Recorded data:
[Start of Attachment]

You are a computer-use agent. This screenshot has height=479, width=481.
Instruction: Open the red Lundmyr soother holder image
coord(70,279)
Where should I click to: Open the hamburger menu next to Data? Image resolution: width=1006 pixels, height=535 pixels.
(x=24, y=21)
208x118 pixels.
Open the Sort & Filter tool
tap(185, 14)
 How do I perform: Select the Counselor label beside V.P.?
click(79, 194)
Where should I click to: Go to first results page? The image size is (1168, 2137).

[End of Attachment]
[Start of Attachment]

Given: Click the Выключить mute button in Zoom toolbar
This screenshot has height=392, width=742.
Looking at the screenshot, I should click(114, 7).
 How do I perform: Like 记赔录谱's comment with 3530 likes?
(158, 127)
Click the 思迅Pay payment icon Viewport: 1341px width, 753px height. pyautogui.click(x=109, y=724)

[End of Attachment]
[Start of Attachment]

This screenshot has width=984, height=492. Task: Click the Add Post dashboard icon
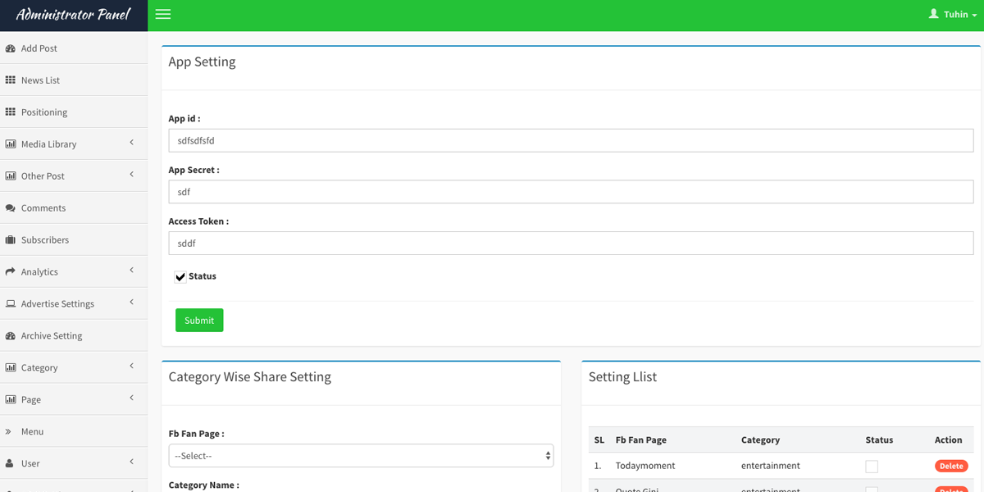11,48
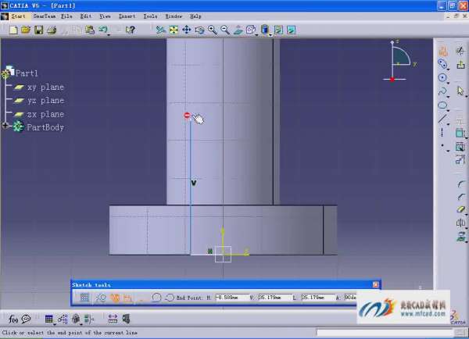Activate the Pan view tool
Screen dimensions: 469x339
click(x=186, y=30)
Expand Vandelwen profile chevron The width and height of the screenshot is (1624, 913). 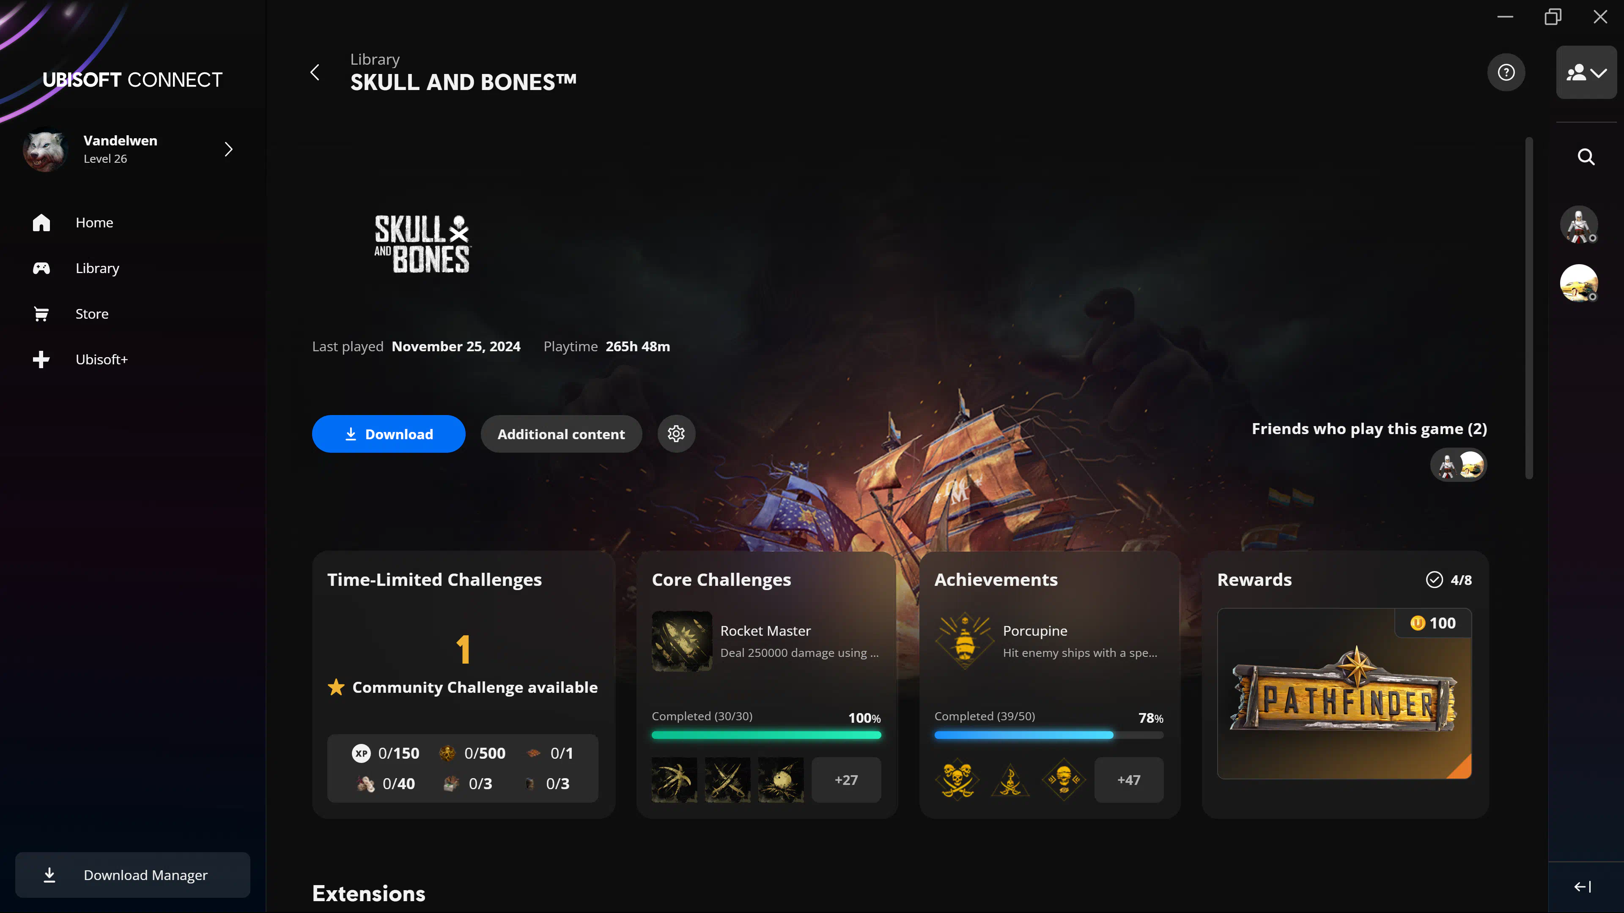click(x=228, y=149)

[End of Attachment]

Once you reach the line with "This screenshot has height=392, width=742." in the data above, copy it and every line after it exactly, up to and including the line with "Click the 思迅Pay".

▶ [ANSWER TO THE PROBLEM]
This screenshot has height=392, width=742.
Looking at the screenshot, I should click(114, 7).
 How do I perform: Like 记赔录谱's comment with 3530 likes?
(158, 127)
Click the 思迅Pay payment icon Viewport: 1341px width, 753px height. pyautogui.click(x=109, y=724)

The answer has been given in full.